─── Information
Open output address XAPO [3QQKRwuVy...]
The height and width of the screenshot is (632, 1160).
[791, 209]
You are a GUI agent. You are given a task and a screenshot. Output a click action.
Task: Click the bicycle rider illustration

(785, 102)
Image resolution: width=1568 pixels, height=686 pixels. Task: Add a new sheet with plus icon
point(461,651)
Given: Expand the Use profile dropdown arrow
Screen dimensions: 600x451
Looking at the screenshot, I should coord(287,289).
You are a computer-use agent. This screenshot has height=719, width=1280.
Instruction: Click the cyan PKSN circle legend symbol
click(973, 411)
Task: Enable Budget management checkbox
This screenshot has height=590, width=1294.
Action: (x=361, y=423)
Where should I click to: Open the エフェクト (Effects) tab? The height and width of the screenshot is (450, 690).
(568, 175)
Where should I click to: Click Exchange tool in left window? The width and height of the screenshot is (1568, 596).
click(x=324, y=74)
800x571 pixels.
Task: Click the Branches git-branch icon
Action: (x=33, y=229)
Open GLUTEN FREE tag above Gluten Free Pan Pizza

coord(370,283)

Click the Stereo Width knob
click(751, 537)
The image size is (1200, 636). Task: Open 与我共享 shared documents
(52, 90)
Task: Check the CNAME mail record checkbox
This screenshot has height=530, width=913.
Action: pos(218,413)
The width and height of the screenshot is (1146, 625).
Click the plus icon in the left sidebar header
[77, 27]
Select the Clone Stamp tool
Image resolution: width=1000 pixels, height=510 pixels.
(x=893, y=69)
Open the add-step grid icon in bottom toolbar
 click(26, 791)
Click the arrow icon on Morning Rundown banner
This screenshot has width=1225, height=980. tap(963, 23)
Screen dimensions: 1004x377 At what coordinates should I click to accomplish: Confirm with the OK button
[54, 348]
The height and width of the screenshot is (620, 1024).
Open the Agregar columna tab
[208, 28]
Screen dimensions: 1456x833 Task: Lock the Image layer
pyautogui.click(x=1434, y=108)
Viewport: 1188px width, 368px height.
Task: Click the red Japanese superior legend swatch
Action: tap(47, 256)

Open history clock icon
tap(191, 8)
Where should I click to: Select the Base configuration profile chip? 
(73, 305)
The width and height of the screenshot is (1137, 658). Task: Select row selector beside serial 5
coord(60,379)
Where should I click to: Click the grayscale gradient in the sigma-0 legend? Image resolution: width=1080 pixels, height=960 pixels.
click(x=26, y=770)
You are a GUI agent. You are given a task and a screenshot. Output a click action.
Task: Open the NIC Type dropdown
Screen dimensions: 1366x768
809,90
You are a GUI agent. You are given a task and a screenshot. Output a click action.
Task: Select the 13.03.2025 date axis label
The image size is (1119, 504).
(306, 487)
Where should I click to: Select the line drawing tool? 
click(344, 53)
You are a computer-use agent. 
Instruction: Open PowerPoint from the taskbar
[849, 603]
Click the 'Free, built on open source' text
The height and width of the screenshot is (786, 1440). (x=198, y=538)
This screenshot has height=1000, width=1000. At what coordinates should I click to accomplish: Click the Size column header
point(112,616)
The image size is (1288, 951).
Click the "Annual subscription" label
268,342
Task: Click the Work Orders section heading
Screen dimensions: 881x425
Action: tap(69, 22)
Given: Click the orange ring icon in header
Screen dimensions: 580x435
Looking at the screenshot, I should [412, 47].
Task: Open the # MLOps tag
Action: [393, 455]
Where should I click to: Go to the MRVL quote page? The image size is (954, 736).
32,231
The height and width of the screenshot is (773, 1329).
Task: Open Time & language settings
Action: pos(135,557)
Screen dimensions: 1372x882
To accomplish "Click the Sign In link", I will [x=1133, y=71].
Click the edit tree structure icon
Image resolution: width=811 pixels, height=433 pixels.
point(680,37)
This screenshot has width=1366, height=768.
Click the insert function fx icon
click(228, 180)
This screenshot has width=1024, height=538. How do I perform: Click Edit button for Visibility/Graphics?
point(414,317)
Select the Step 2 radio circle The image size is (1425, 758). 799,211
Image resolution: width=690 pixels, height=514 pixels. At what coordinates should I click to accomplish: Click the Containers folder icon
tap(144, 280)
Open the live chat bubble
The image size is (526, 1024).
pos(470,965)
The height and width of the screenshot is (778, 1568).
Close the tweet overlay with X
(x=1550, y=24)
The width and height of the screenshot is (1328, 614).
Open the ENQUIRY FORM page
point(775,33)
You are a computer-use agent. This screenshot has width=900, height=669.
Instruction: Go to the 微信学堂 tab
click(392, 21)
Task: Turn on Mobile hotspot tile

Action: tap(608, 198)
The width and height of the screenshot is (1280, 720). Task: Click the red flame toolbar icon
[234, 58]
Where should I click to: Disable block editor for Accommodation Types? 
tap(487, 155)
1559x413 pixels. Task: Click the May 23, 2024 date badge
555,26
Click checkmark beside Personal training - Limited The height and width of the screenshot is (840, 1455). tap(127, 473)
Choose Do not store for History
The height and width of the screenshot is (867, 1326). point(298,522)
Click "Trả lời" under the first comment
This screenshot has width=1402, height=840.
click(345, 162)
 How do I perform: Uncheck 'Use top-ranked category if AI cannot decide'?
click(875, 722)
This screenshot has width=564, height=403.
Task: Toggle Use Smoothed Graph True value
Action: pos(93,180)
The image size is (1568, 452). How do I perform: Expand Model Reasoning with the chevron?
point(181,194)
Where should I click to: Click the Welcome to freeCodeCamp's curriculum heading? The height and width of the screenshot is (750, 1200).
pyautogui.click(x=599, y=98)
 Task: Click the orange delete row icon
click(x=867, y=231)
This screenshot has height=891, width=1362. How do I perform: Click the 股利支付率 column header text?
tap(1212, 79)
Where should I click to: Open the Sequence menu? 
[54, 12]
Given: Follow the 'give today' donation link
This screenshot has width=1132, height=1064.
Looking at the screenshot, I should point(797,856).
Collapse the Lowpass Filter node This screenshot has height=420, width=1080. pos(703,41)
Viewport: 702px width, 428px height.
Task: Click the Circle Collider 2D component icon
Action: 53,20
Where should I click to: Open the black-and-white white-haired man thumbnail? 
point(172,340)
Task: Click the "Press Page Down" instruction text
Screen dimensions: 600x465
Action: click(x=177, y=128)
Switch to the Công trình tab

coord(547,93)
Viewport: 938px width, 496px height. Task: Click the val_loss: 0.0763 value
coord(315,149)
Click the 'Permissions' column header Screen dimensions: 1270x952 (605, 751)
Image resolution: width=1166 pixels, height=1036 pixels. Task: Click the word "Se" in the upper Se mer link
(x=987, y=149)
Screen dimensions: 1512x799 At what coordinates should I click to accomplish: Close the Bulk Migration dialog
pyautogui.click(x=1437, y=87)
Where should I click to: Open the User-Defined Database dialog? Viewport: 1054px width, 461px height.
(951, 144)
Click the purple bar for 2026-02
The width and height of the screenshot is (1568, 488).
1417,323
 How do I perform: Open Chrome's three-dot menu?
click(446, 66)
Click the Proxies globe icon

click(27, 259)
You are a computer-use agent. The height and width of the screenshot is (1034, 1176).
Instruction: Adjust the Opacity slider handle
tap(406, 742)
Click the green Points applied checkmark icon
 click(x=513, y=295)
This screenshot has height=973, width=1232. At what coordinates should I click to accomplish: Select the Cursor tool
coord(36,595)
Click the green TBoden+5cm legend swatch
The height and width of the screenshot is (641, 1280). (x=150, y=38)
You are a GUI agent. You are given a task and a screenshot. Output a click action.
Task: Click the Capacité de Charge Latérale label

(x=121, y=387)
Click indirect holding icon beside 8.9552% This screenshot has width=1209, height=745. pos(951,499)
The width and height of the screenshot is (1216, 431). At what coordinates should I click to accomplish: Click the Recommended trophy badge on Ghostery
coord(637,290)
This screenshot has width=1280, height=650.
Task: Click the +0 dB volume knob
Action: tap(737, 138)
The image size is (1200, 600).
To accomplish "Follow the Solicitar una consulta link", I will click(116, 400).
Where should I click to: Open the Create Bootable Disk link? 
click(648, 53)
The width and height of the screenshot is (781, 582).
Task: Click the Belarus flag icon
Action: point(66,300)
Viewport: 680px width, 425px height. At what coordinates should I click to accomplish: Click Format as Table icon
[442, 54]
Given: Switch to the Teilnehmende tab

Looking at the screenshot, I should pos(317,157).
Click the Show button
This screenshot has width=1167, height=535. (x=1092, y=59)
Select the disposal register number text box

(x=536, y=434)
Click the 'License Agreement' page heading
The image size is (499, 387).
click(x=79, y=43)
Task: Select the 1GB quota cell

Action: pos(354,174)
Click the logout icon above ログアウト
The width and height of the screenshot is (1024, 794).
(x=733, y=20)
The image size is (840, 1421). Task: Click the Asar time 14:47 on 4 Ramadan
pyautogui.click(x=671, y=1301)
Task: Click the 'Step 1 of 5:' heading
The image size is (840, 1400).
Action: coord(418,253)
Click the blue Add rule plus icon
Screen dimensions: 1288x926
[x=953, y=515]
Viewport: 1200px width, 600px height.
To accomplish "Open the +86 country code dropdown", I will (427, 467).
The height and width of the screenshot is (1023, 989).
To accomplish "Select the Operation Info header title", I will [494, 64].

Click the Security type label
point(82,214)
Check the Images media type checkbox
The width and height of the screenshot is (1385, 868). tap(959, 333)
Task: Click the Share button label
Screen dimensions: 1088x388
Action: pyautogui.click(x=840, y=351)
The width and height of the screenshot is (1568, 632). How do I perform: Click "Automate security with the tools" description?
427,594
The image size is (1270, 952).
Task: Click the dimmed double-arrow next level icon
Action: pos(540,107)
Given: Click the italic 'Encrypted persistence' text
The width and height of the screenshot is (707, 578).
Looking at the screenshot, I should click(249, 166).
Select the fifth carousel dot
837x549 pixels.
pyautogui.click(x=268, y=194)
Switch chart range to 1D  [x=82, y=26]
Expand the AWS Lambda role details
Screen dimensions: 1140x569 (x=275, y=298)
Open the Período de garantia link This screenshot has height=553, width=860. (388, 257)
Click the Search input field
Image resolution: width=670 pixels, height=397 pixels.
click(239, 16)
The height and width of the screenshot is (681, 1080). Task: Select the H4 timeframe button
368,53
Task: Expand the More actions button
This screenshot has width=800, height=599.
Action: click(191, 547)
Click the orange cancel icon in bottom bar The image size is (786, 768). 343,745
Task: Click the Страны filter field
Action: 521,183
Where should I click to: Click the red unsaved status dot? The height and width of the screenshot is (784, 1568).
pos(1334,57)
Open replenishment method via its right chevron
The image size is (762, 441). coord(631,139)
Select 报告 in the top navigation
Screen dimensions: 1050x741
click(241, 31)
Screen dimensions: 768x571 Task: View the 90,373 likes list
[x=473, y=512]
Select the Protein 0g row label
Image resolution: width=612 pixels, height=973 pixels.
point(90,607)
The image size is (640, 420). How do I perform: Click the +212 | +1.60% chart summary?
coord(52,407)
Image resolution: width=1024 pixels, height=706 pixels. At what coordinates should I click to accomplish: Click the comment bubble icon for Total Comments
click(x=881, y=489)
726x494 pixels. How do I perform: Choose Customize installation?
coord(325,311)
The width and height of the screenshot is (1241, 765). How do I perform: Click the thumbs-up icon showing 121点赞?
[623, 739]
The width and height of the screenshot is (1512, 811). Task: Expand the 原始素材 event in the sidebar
──────
**Instructions to follow**
Everything from the line that contains "Open replenishment method" through the end of the records must be duplicated exactly, and nothing outside that range.

**Reply to the task**
Open replenishment method via its right chevron
The image size is (762, 441). coord(631,139)
Select 报告 in the top navigation
Screen dimensions: 1050x741
click(241, 31)
Screen dimensions: 768x571 Task: View the 90,373 likes list
[x=473, y=512]
Select the Protein 0g row label
Image resolution: width=612 pixels, height=973 pixels.
point(90,607)
The image size is (640, 420). How do I perform: Click the +212 | +1.60% chart summary?
coord(52,407)
Image resolution: width=1024 pixels, height=706 pixels. At what coordinates should I click to accomplish: Click the comment bubble icon for Total Comments
click(x=881, y=489)
726x494 pixels. How do I perform: Choose Customize installation?
coord(325,311)
The width and height of the screenshot is (1241, 765). How do I perform: Click the thumbs-up icon showing 121点赞?
[623, 739]
The width and height of the screenshot is (1512, 811). Task: Expand the 原始素材 event in the sidebar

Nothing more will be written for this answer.